Terrorism-related peace bond to be lifted for P.E.I. university student
Brandon Forbes, lawyer for Amir Raisolsadat, in Charlottetown, P.E.I., on April 20, 2015. (THE CANADIAN PRESS / Nathan Rochford)
CHARLOTTETOWN -- A P.E.I. man accused of having enough castor beans to produce a "substantial amount" of the deadly toxin ricin will soon be released from the conditions of a peace bond he signed a year ago, his lawyer says.
Amir Raisolsadat was arrested in April 2015 after the Mounties applied for a special peace bond under the Criminal Code, saying the RCMP feared the university student would commit a terrorism offence.
A search warrant application says police, acting on national security complaints about Raisolsadat, found between 50 and 60 castor beans during a covert search of his home in Stratford, P.E.I., in April 2014.
The document also said police began collecting Raisolsadat's household garbage in December 2013 and later found documents on how to make an explosive compound, and a diagram of a small rocket with a section labelled "warhead."

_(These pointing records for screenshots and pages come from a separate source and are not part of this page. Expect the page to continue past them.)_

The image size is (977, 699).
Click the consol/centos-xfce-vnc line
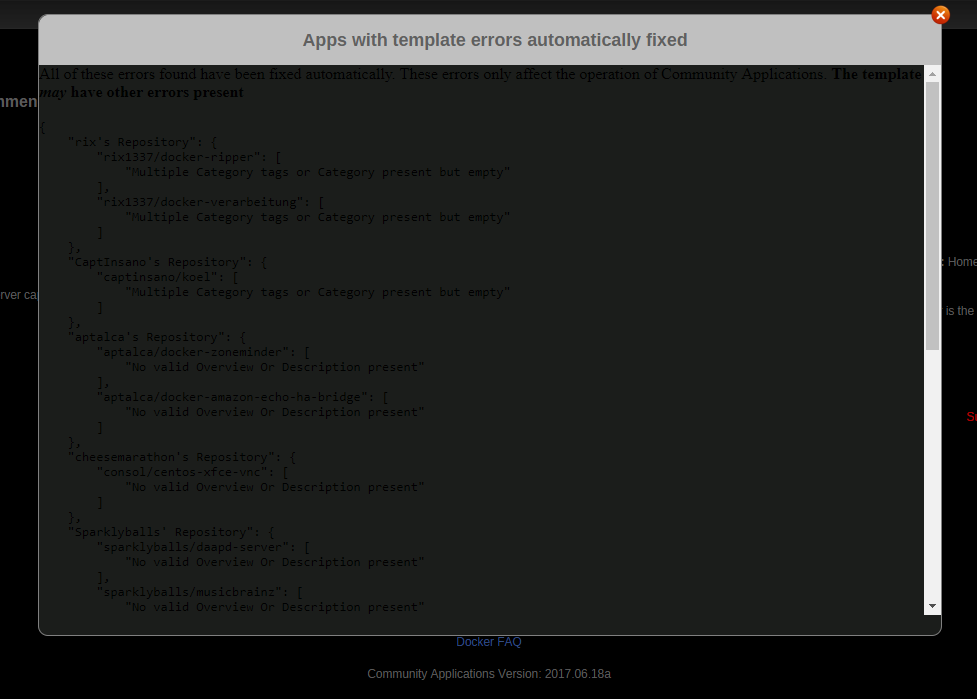[x=192, y=472]
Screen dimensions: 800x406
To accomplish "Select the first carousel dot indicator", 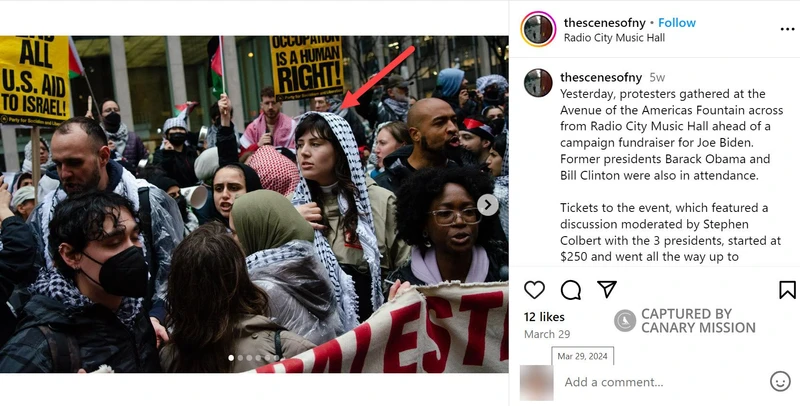I will 231,358.
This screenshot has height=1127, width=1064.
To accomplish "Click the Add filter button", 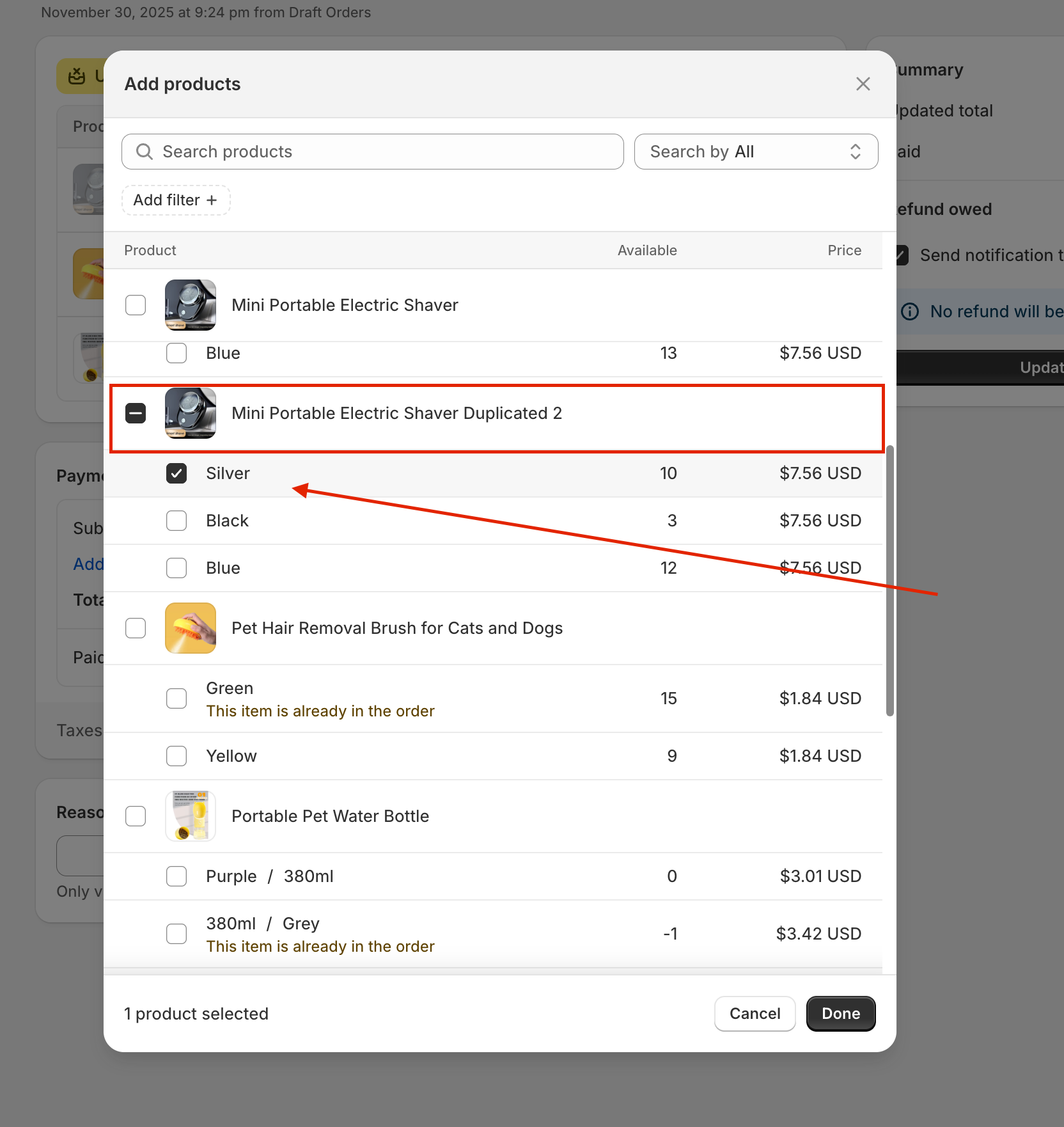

In the warrant, an RCMP officer stated: "I believe that Amir Raisolsadat has the capability and intent to carry out a terrorist activity."
None of the allegations in the document have been proven in court, and Raisolsadat was never charged.
Raisolsadat's lawyer, Brandon Forbes, dismissed the rocket diagram, saying his assistant was able to buy the item at a toy shop.
The peace bond -- signed May 22, 2015 -- included several conditions including that Raisolsadat remain in P.E.I., report weekly to a probation officer, refrain from possessing castor beans and refrain from possessing dangerous weapons and explosives.
At the time, the Public Prosecution Service of Canada said the federal government had used peace bonds in terrorism-related matters fewer than 10 times since the law was amended in 2001 under the Anti-Terrorism Act.
Experts say peace bonds are used in cases where police have reasonable grounds to suspect a person might engage in terrorism, but they don't have enough evidence for a successful conviction.
Critics say the provision is open to abuse because restrictions on liberty are imposed on the basis of suspicion rather than concrete proof.
Typically, the allegations in the peace bond are shared with the accused, but not with the public.
Forbes said information about his client was leaked to the media.
He said his client adhered to the bond's conditions, but he said the publicity surrounding the unusual case has been difficult for the young man's family.
"To wake up one morning and see your house on the front page of the (local) paper, under headlines about accusations of terrorism -- that left them feeling less safe," Forbes said.
Forbes said the media coverage led to "hateful and disparaging remarks" posted online about the family.
"The stigmatization will be with them forever," the lawyer said.
Reading from an email written by his client's probation officer, Forbes said his client was "forthcoming and compliant" with police.
The lawyer said his client did not want to grant any interviews.
Forbes said Raisolsadat chose not to challenge the peace bond because the conditions were easy to comply with.
"Why go through a long procedure, airing your entire life in public, when they're just asking you to be good?" Forbes said. "He is and he was."
Soon after he signed the peace bond, Raisolsadat released a statement saying: "Rest assured that I would never harm anyone."
Forbes has said the case amounted to a big misunderstanding based on the mistaken notion that possessing castor beans is proof that someone is prepared to make a deadly biotoxin.